EXERCISE MATERIALS:

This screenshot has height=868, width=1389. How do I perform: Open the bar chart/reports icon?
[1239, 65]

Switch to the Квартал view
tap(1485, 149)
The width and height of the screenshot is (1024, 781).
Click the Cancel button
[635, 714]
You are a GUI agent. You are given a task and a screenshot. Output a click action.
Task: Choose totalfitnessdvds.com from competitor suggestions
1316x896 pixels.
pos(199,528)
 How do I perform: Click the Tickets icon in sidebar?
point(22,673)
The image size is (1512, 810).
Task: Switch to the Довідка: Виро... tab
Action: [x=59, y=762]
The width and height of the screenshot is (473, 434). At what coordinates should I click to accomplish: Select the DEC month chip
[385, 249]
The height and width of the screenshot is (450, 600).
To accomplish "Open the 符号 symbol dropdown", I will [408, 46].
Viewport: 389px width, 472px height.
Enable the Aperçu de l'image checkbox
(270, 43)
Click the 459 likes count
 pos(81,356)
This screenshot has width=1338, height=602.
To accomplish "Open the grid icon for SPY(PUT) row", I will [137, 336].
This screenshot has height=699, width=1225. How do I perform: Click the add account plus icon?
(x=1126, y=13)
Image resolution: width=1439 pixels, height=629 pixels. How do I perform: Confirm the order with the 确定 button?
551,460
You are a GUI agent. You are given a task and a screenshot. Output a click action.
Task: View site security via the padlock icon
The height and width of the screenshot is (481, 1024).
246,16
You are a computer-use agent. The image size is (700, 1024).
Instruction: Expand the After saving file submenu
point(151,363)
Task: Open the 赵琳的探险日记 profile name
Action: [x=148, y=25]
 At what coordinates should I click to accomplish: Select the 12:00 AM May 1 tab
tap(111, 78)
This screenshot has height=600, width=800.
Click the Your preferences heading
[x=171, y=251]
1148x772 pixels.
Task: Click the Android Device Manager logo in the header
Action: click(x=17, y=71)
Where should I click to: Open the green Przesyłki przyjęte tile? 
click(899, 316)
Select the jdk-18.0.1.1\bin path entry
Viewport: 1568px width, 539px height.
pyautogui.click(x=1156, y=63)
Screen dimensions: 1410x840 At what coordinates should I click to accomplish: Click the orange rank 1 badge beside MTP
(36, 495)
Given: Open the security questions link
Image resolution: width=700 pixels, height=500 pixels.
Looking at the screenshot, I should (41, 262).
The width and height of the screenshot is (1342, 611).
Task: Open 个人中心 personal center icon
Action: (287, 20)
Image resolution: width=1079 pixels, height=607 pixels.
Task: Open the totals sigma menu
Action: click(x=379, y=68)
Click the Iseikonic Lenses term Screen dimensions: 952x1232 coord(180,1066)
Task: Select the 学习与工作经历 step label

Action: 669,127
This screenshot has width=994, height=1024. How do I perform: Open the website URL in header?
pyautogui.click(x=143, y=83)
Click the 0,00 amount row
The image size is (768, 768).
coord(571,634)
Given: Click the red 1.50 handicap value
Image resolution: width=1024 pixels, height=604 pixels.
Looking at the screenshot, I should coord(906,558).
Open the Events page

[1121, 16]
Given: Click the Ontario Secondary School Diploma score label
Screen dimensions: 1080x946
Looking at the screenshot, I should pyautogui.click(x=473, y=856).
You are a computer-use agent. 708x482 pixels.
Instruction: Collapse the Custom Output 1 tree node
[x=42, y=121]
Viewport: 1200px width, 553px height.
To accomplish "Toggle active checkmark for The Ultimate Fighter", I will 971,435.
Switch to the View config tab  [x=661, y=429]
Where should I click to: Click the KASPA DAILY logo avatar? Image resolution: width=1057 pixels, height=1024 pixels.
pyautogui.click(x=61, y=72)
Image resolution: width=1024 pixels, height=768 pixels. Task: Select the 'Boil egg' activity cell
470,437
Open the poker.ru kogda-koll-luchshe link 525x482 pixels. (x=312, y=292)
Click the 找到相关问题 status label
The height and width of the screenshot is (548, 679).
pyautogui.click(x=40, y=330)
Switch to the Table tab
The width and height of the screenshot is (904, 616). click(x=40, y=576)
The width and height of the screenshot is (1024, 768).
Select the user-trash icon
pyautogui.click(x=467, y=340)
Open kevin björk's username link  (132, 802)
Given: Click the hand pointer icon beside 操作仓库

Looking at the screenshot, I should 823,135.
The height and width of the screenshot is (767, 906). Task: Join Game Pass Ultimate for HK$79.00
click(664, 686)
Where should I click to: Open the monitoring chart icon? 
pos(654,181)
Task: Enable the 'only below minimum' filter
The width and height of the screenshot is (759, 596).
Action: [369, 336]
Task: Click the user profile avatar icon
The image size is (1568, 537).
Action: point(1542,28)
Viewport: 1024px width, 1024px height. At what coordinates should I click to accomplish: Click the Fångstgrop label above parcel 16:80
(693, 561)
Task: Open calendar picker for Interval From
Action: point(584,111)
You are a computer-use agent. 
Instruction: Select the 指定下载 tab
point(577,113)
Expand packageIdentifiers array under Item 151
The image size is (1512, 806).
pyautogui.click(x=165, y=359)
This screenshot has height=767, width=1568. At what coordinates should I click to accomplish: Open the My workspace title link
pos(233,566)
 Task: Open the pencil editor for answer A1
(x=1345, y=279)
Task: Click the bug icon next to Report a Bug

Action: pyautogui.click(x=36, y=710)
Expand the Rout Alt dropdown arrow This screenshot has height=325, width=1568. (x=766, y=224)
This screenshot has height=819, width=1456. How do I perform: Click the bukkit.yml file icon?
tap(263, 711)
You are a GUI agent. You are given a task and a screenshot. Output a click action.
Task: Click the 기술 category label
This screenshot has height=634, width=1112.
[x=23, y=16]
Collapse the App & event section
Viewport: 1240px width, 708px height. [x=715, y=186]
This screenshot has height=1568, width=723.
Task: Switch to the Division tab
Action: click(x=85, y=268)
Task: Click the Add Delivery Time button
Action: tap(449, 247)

EXERCISE DETAILS:
An exact repetition of the material above is required, from its first line through the line holding "This screenshot has height=600, width=800.", with nothing added.

ANSWER FOR THIS EXERCISE:
This screenshot has height=868, width=1389. How do I perform: Open the bar chart/reports icon?
[1239, 65]

Switch to the Квартал view
tap(1485, 149)
The width and height of the screenshot is (1024, 781).
Click the Cancel button
[635, 714]
You are a GUI agent. You are given a task and a screenshot. Output a click action.
Task: Choose totalfitnessdvds.com from competitor suggestions
1316x896 pixels.
pos(199,528)
 How do I perform: Click the Tickets icon in sidebar?
point(22,673)
The image size is (1512, 810).
Task: Switch to the Довідка: Виро... tab
Action: [x=59, y=762]
The width and height of the screenshot is (473, 434). At what coordinates should I click to accomplish: Select the DEC month chip
[385, 249]
The height and width of the screenshot is (450, 600).
To accomplish "Open the 符号 symbol dropdown", I will [408, 46].
Viewport: 389px width, 472px height.
Enable the Aperçu de l'image checkbox
(270, 43)
Click the 459 likes count
 pos(81,356)
This screenshot has width=1338, height=602.
To accomplish "Open the grid icon for SPY(PUT) row", I will [137, 336].
This screenshot has height=699, width=1225. How do I perform: Click the add account plus icon?
(x=1126, y=13)
Image resolution: width=1439 pixels, height=629 pixels. How do I perform: Confirm the order with the 确定 button?
551,460
You are a GUI agent. You are given a task and a screenshot. Output a click action.
Task: View site security via the padlock icon
The height and width of the screenshot is (481, 1024).
246,16
You are a computer-use agent. The image size is (700, 1024).
Instruction: Expand the After saving file submenu
point(151,363)
Task: Open the 赵琳的探险日记 profile name
Action: [x=148, y=25]
 At what coordinates should I click to accomplish: Select the 12:00 AM May 1 tab
tap(111, 78)
This screenshot has height=600, width=800.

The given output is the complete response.